## Task to carry out:
Find the line holding "You are a computer-use" in the entries below. Give it again exactly, along with every line after it up to and including the line holding "Instruction: Click the".

## Supplied material:
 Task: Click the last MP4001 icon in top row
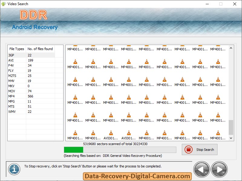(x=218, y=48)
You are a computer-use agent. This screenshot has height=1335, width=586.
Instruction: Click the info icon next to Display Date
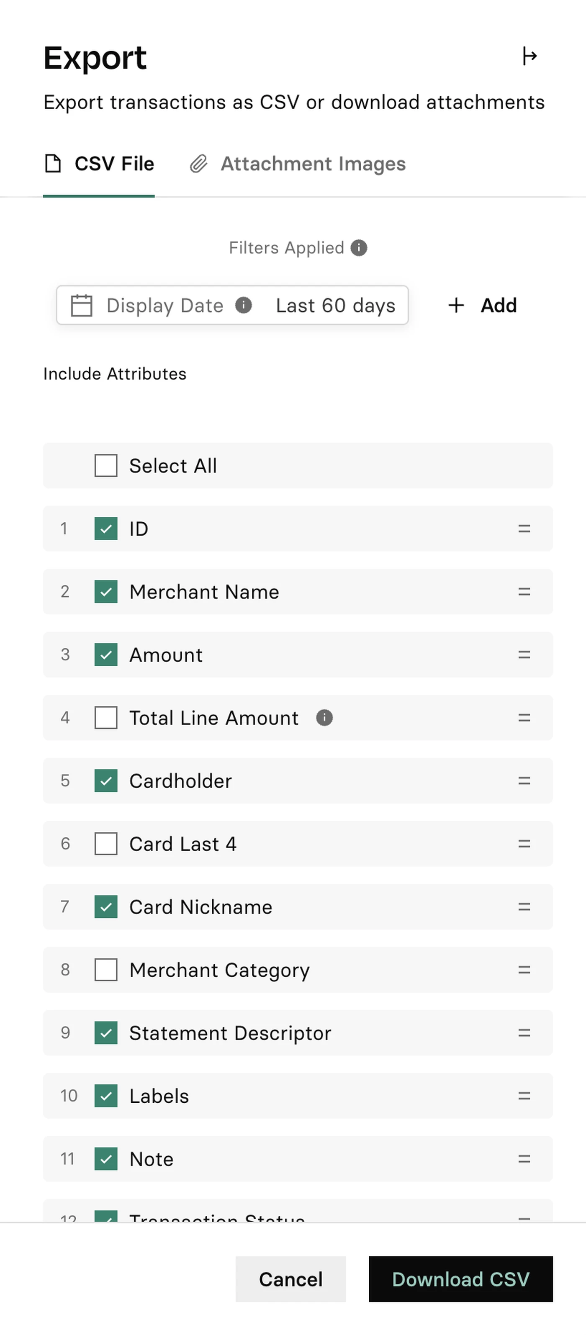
==
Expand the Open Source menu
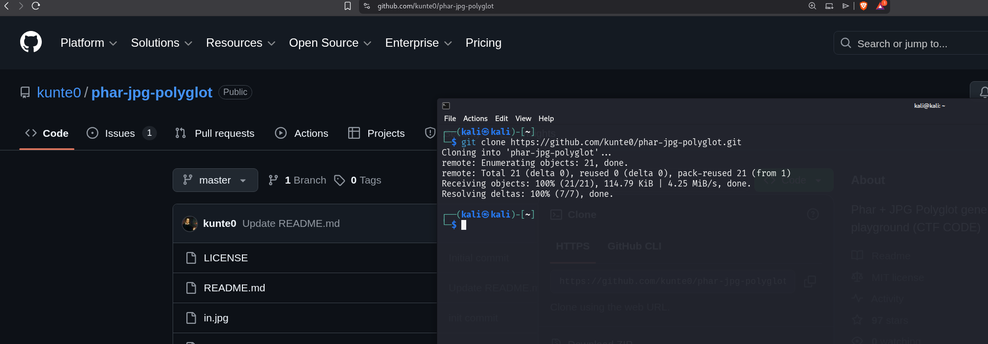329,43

## Answer to this problem:
You are a computer-use agent. This screenshot has height=1335, width=586.
Instruction: Click the info icon next to Display Date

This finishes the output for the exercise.